On le sait, on le devine, la science est partout et en toute chose. Les appareils domestiques, les produits pharmaceutiques, la démystification des phénomènes naturels, les principaux outils de notre mobilité ont été rendus possibles grâce aux connaissances accumulées, par l’observation, l’hypothèse, l’expérience, l’analyse et enfin la théorie. Trois grandes branches – la biologie, la physique, la chimie –, auxquelles on peut mêler le génie ingénieurial et les technologies, reposent sur une même méthode scientifique, laquelle a produit ses effets dans nos maisons – de l’isolation aux énergies renouvelables –, dans nos entreprises – des robots aux intelligences artificielles – et dans nos Institutions – l’ADN pour la police, la peau artificielle ou l’IRM pour les hôpitaux, les fusées pour les Agences spatiales…

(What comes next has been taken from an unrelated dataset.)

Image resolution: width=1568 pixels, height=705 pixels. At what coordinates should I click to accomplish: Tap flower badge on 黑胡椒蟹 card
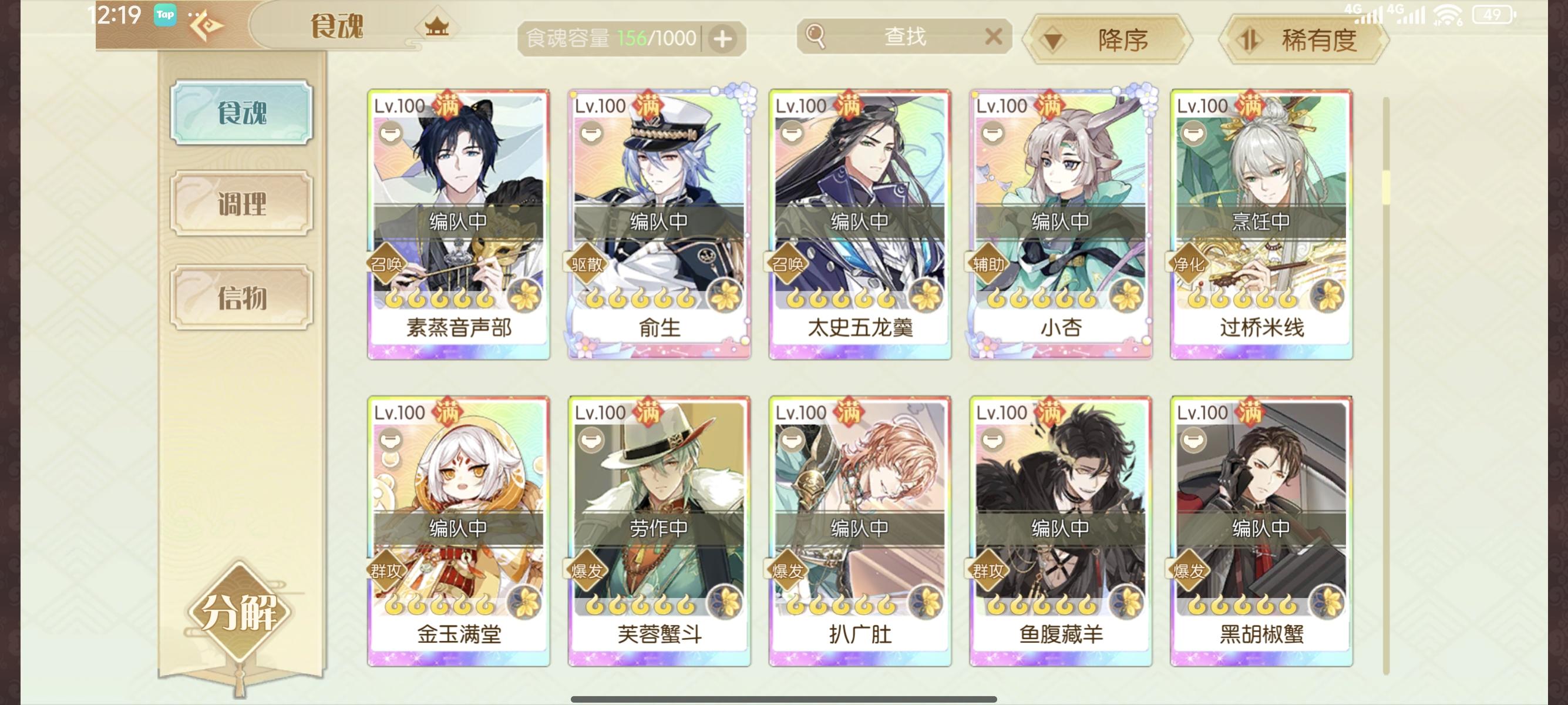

Incroyables sciences est un outil d’éducation doublement intéressant. De par son format et son iconographie particulièrement riche, il attire l’œil, capte l’attention et organise au mieux l’information. Ses textes, vulgarisés, rendent limpides des concepts parfois abstraits, et souvent complexes. Des jeux en ligne aux antibiotiques en passant par les biocarburants ou la glace sèche, cet ouvrage collectif a le mérite de scruter la science dans toute sa transversalité. Il présente dans un premier temps l’arborescence des sciences et leurs applications concrètes. Il en reprend ensuite, souvent sur une double page, les thèmes incontournables, sans faire l’économie de faits édifiants. Parmi eux, citons : le robot cueilleur autonome récoltant jusqu’à 360 kilos de fraises par jour, les câbles optiques sous-marins capables de véhiculer 30 millions d’appels téléphoniques simultanément, le TGV à sustentation magnétique qui flotte au-dessus des rails ou la tour Bosco verticale, écoconstruction dotée de 100 arbres, 5000 arbustes et 150000 autres plantes jouant le rôle de régulateurs énergétiques.

La science dans tous ses états

Et si, demain, les OGM permettaient d’améliorer les rendements agricoles et d’adapter les propriétés nutritives des aliments de telle sorte que la faim dans le monde ne serait plus qu’un vieux souvenir ? Et si des trains tels que le Transrapid de Shanghai, qui peut monter jusqu’à 430 km/h, devenaient la norme et réduisaient considérablement nos temps de déplacement ? Et si le rover Perseverance récoltait des échantillons révolutionnant nos connaissances sur Mars ? Si le solutionnisme technologique est parfois présenté comme un argument en faveur du statu quo et de la fixation de comportements écocides, il serait fâcheux de tomber dans le piège inverse et d’omettre de porter à son crédit des progrès considérables dans des domaines aussi variés que les énergies (le nucléaire) ou la médecine (pacemaker, exosquelette, implant cochléaire, prothèse…).

Incroyables sciences se montre particulièrement prolixe en la matière. Aérodynamisme, extraction du sel par évaporation d’eau, polymères, matériaux rétro-réfléchissants, valorisation des déchets, dioxyde de carbone, biométrie, crash test : la science ne cesse d’évoluer et de modifier nos modes de vie, parfois de manière incrémentale, tantôt avec une évidence stupéfiante. Non seulement cette encyclopédie permet d’en prendre la mesure, mais elle offre aussi, grâce à des textes succincts, les principaux éléments d’information dont ont besoin les plus jeunes lecteurs pour s’initier à ces matières.